Could the entries below be retyped exactly and in full?

Stored items

****************

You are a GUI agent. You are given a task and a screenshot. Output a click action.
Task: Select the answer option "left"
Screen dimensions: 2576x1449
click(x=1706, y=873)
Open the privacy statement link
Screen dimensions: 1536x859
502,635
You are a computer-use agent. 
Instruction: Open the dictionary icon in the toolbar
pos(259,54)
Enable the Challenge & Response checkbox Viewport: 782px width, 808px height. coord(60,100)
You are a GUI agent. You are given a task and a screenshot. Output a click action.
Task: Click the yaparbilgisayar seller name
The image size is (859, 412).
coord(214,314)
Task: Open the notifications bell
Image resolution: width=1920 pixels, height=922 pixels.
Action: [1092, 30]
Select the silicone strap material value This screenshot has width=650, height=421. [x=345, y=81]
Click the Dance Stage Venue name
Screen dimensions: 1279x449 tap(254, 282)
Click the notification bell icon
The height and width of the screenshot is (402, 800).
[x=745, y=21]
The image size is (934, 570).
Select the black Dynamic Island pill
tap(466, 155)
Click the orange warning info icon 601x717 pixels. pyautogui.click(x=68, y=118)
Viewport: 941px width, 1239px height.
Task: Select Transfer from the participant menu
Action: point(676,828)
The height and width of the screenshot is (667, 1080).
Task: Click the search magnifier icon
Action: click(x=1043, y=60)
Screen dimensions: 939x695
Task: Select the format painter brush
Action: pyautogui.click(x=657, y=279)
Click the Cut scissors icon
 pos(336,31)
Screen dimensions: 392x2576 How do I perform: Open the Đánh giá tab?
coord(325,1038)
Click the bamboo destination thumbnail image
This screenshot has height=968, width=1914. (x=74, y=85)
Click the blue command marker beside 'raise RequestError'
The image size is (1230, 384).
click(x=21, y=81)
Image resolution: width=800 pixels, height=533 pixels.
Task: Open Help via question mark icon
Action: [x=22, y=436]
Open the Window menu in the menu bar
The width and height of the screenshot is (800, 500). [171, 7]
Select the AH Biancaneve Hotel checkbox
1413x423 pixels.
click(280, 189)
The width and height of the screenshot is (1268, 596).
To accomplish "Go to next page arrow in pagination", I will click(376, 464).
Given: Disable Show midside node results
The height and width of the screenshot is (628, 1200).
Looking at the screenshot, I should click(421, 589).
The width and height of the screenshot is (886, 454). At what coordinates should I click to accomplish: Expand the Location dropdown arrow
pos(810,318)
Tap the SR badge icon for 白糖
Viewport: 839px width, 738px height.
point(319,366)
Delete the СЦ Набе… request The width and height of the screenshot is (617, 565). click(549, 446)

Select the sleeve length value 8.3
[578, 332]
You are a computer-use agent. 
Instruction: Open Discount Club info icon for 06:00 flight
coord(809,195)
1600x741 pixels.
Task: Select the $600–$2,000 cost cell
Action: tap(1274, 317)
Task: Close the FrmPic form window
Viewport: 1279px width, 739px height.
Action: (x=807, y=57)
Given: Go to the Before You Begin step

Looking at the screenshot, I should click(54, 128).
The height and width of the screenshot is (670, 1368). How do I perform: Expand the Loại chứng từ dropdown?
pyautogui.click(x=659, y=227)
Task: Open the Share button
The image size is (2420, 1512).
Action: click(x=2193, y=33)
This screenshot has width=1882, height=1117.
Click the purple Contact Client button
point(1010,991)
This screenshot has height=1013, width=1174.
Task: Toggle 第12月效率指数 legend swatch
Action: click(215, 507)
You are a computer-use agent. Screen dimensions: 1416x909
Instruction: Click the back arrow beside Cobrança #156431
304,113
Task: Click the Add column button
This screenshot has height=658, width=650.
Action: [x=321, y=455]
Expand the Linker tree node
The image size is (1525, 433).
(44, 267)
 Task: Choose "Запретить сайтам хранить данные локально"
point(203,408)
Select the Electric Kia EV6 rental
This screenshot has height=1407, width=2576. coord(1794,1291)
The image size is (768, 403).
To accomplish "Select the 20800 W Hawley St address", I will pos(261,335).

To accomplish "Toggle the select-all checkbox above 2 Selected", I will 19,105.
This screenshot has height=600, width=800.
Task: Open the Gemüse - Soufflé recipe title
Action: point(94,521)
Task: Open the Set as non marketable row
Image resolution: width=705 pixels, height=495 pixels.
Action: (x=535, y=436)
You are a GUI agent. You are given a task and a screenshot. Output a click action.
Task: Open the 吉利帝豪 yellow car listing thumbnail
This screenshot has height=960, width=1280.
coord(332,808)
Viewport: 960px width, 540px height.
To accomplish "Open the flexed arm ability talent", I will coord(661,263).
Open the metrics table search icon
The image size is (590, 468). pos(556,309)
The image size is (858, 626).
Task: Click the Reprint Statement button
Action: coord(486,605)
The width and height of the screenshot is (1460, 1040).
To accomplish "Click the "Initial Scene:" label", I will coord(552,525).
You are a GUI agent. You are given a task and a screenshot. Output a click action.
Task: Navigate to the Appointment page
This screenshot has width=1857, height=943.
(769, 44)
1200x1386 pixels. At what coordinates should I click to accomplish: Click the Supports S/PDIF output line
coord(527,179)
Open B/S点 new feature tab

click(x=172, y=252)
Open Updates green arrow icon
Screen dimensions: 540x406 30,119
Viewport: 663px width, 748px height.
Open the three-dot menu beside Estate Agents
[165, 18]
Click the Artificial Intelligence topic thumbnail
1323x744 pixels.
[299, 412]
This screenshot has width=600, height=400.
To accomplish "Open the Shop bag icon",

****************

● **Result below**
You are a GUI agent. You are given a task and a screenshot. Output a click action.
Task: Select the answer option "left"
Screen dimensions: 2576x1449
click(x=1706, y=873)
Open the privacy statement link
Screen dimensions: 1536x859
502,635
You are a computer-use agent. 
Instruction: Open the dictionary icon in the toolbar
pos(259,54)
Enable the Challenge & Response checkbox Viewport: 782px width, 808px height. coord(60,100)
You are a GUI agent. You are given a task and a screenshot. Output a click action.
Task: Click the yaparbilgisayar seller name
The image size is (859, 412).
coord(214,314)
Task: Open the notifications bell
Image resolution: width=1920 pixels, height=922 pixels.
Action: [1092, 30]
Select the silicone strap material value This screenshot has width=650, height=421. [x=345, y=81]
Click the Dance Stage Venue name
Screen dimensions: 1279x449 tap(254, 282)
Click the notification bell icon
The height and width of the screenshot is (402, 800).
[x=745, y=21]
The image size is (934, 570).
Select the black Dynamic Island pill
tap(466, 155)
Click the orange warning info icon 601x717 pixels. pyautogui.click(x=68, y=118)
Viewport: 941px width, 1239px height.
Task: Select Transfer from the participant menu
Action: point(676,828)
The height and width of the screenshot is (667, 1080).
Task: Click the search magnifier icon
Action: click(x=1043, y=60)
Screen dimensions: 939x695
Task: Select the format painter brush
Action: pyautogui.click(x=657, y=279)
Click the Cut scissors icon
 pos(336,31)
Screen dimensions: 392x2576 How do I perform: Open the Đánh giá tab?
coord(325,1038)
Click the bamboo destination thumbnail image
This screenshot has height=968, width=1914. (x=74, y=85)
Click the blue command marker beside 'raise RequestError'
The image size is (1230, 384).
click(x=21, y=81)
Image resolution: width=800 pixels, height=533 pixels.
Task: Open Help via question mark icon
Action: [x=22, y=436]
Open the Window menu in the menu bar
The width and height of the screenshot is (800, 500). [171, 7]
Select the AH Biancaneve Hotel checkbox
1413x423 pixels.
click(280, 189)
The width and height of the screenshot is (1268, 596).
To accomplish "Go to next page arrow in pagination", I will click(376, 464).
Given: Disable Show midside node results
The height and width of the screenshot is (628, 1200).
Looking at the screenshot, I should click(421, 589).
The width and height of the screenshot is (886, 454). At what coordinates should I click to accomplish: Expand the Location dropdown arrow
pos(810,318)
Tap the SR badge icon for 白糖
Viewport: 839px width, 738px height.
point(319,366)
Delete the СЦ Набе… request The width and height of the screenshot is (617, 565). click(549, 446)

Select the sleeve length value 8.3
[578, 332]
You are a computer-use agent. 
Instruction: Open Discount Club info icon for 06:00 flight
coord(809,195)
1600x741 pixels.
Task: Select the $600–$2,000 cost cell
Action: tap(1274, 317)
Task: Close the FrmPic form window
Viewport: 1279px width, 739px height.
Action: (x=807, y=57)
Given: Go to the Before You Begin step

Looking at the screenshot, I should click(54, 128).
The height and width of the screenshot is (670, 1368). How do I perform: Expand the Loại chứng từ dropdown?
pyautogui.click(x=659, y=227)
Task: Open the Share button
The image size is (2420, 1512).
Action: click(x=2193, y=33)
This screenshot has width=1882, height=1117.
Click the purple Contact Client button
point(1010,991)
This screenshot has height=1013, width=1174.
Task: Toggle 第12月效率指数 legend swatch
Action: click(215, 507)
You are a computer-use agent. Screen dimensions: 1416x909
Instruction: Click the back arrow beside Cobrança #156431
304,113
Task: Click the Add column button
This screenshot has height=658, width=650.
Action: [x=321, y=455]
Expand the Linker tree node
The image size is (1525, 433).
(44, 267)
 Task: Choose "Запретить сайтам хранить данные локально"
point(203,408)
Select the Electric Kia EV6 rental
This screenshot has height=1407, width=2576. coord(1794,1291)
The image size is (768, 403).
To accomplish "Select the 20800 W Hawley St address", I will pos(261,335).

To accomplish "Toggle the select-all checkbox above 2 Selected", I will 19,105.
This screenshot has height=600, width=800.
Task: Open the Gemüse - Soufflé recipe title
Action: point(94,521)
Task: Open the Set as non marketable row
Image resolution: width=705 pixels, height=495 pixels.
Action: (x=535, y=436)
You are a GUI agent. You are given a task and a screenshot. Output a click action.
Task: Open the 吉利帝豪 yellow car listing thumbnail
This screenshot has height=960, width=1280.
coord(332,808)
Viewport: 960px width, 540px height.
To accomplish "Open the flexed arm ability talent", I will coord(661,263).
Open the metrics table search icon
The image size is (590, 468). pos(556,309)
The image size is (858, 626).
Task: Click the Reprint Statement button
Action: coord(486,605)
The width and height of the screenshot is (1460, 1040).
To accomplish "Click the "Initial Scene:" label", I will coord(552,525).
You are a GUI agent. You are given a task and a screenshot. Output a click action.
Task: Navigate to the Appointment page
This screenshot has width=1857, height=943.
(769, 44)
1200x1386 pixels. At what coordinates should I click to accomplish: Click the Supports S/PDIF output line
coord(527,179)
Open B/S点 new feature tab

click(x=172, y=252)
Open Updates green arrow icon
Screen dimensions: 540x406 30,119
Viewport: 663px width, 748px height.
Open the three-dot menu beside Estate Agents
[165, 18]
Click the Artificial Intelligence topic thumbnail
1323x744 pixels.
[299, 412]
This screenshot has width=600, height=400.
To accomplish "Open the Shop bag icon",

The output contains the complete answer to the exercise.